Dai disoccupati del movimento 7 novembre agli operai della GKN in assemblea

Riceviamo e volentieri pubblichiamo.

Ai lavoratori e lavoratrici del Collettivo Di Fabbrica – Lavoratori Gkn Firenze oggi in assemblea e presidio fuori la fabbrica.

Nonostante la nostra vertenza e lotta ci impegna ogni giorno ed ogni ora, in questi giorni siamo stati a Milano al fianco dei lavoratori della FedEx ed oggi saremo in piazza a Napoli, per una nuova iniziativa di lotta.

Abbiamo pensato di scrivervi un contributo per l’assemblea che si svolge al presidio permanente in fabbrica pur sapendo che avremo altri momenti per il confronto.

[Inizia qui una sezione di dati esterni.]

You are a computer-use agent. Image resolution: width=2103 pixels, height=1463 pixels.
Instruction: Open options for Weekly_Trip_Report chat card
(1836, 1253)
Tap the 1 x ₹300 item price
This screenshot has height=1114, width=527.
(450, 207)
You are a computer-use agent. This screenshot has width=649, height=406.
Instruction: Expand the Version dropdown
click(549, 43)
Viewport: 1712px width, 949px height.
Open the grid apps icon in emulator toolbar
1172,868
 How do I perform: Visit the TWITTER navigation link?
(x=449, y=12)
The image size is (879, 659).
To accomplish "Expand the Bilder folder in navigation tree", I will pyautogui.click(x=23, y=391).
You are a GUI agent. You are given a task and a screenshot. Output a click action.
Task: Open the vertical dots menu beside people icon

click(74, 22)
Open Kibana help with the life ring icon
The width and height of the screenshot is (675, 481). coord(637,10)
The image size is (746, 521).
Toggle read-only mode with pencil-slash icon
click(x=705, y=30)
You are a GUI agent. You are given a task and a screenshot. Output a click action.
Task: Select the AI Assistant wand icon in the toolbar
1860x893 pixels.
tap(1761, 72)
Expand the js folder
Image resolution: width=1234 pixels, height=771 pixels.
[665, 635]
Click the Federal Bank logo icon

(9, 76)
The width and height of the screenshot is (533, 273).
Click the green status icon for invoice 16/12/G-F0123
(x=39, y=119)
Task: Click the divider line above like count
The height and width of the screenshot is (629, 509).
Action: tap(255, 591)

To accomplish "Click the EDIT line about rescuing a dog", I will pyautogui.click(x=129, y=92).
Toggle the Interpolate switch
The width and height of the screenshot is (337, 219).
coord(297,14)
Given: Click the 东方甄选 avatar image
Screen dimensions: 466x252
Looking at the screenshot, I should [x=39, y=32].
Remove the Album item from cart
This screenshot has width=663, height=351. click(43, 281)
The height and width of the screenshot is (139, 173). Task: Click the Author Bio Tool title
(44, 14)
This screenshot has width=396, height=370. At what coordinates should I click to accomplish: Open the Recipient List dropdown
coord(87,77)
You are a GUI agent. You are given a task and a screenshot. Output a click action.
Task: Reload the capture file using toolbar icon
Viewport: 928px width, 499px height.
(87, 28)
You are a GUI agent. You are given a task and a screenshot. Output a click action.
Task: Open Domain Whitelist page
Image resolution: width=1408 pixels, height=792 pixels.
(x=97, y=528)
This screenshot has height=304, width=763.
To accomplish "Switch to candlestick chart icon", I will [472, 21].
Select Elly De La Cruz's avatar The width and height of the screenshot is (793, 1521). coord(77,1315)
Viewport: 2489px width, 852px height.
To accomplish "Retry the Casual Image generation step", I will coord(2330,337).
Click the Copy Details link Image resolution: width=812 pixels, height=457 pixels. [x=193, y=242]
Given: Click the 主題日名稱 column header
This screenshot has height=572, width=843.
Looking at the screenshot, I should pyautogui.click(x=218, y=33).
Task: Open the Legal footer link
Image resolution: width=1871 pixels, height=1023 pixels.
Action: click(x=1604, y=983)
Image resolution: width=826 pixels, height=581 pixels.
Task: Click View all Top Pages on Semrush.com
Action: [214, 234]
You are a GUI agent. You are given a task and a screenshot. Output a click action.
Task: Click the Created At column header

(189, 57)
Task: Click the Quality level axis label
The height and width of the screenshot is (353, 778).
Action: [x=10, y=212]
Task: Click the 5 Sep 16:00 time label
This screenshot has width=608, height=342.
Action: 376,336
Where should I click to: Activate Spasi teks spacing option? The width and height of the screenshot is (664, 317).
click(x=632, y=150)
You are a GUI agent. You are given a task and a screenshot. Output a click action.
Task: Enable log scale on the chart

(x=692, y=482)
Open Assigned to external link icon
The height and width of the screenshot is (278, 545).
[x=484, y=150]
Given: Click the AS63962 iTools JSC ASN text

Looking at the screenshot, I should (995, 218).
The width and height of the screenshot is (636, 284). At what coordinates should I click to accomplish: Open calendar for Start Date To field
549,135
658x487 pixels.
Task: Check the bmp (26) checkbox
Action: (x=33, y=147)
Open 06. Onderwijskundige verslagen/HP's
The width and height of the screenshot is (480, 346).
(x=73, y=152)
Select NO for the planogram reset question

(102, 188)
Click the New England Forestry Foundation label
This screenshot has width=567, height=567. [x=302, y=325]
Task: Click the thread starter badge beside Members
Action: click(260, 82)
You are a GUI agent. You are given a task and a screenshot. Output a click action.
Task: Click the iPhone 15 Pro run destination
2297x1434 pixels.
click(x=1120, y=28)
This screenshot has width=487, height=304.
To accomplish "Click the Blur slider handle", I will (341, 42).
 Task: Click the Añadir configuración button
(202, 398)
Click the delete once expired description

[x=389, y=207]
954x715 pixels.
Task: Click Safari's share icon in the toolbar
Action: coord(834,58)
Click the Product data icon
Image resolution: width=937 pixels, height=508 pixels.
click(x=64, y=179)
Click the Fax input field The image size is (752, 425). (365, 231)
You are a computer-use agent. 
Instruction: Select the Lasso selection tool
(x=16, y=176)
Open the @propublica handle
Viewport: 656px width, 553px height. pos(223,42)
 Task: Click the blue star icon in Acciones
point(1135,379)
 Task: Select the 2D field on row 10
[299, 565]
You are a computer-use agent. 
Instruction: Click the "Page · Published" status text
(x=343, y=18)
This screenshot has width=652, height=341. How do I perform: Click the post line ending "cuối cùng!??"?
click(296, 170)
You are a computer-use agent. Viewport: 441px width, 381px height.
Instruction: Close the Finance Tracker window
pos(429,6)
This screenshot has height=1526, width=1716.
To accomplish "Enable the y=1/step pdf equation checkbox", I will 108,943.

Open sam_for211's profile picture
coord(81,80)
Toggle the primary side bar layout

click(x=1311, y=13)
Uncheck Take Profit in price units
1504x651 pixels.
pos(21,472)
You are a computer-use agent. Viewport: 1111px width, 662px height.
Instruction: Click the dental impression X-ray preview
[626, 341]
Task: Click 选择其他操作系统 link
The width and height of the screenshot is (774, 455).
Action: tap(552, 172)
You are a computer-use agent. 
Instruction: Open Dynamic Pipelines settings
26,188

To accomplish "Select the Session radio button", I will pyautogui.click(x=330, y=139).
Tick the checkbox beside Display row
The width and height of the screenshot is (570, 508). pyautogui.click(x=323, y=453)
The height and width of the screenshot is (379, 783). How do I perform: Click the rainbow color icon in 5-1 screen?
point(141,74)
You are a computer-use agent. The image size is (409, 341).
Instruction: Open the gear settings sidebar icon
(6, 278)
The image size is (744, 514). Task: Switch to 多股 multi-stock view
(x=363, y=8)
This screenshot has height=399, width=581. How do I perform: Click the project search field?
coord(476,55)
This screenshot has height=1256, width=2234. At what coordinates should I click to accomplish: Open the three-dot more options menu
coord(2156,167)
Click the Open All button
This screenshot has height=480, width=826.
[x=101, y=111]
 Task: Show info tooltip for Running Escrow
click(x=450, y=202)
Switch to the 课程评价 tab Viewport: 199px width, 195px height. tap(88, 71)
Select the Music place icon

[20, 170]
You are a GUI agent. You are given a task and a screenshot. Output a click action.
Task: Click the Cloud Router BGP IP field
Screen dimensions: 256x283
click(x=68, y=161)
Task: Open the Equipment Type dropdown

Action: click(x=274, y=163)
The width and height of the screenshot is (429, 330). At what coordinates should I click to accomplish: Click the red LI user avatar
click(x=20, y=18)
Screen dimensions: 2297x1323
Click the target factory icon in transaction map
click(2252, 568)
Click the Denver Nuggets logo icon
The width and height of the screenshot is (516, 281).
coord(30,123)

Sono state tante altre le occasioni dove già abbiamo chiarito perché un movimento di disoccupati, in quanto lavoratori inoccupati, ha come obiettivo generale quello della ricomposizione di classe e lavora incessantemente alla convergenza di quelle esperienze di lotta dentro e fuori i luoghi di lavoro.

Siamo stati presenti ai vari appuntamenti nazionali convocati dal Collettivo di Fabbrica e per questo vi ringraziamo della significativa vostra delegazione e della vostra partecipazione al corteo del 13 Novembre a Napoli contro la repressione ed in solidarietà ai disoccupati organizzati.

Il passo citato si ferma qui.